WORK TO COMPLETE - Each record below should be printed exactly as it was written.

DATA RECORDS -
◇ ◇ ◇ ◇ ◇

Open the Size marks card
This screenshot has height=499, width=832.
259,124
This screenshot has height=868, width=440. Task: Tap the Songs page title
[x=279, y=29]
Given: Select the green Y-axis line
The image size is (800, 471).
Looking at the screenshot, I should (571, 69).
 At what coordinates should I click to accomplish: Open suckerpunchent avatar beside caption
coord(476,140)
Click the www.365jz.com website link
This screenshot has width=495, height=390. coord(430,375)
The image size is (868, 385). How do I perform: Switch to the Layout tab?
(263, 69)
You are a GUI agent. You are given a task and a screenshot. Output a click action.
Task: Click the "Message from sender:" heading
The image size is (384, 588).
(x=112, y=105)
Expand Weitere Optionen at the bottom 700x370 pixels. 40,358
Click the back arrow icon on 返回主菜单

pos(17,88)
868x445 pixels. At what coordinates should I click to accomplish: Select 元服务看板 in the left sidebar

◇ ◇ ◇ ◇ ◇

COMPLETED TASK -
Open the Size marks card
This screenshot has height=499, width=832.
259,124
This screenshot has height=868, width=440. Task: Tap the Songs page title
[x=279, y=29]
Given: Select the green Y-axis line
The image size is (800, 471).
Looking at the screenshot, I should (571, 69).
 At what coordinates should I click to accomplish: Open suckerpunchent avatar beside caption
coord(476,140)
Click the www.365jz.com website link
This screenshot has width=495, height=390. coord(430,375)
The image size is (868, 385). How do I perform: Switch to the Layout tab?
(263, 69)
You are a GUI agent. You are given a task and a screenshot. Output a click action.
Task: Click the "Message from sender:" heading
The image size is (384, 588).
(x=112, y=105)
Expand Weitere Optionen at the bottom 700x370 pixels. 40,358
Click the back arrow icon on 返回主菜单

pos(17,88)
868x445 pixels. At what coordinates should I click to accomplish: Select 元服务看板 in the left sidebar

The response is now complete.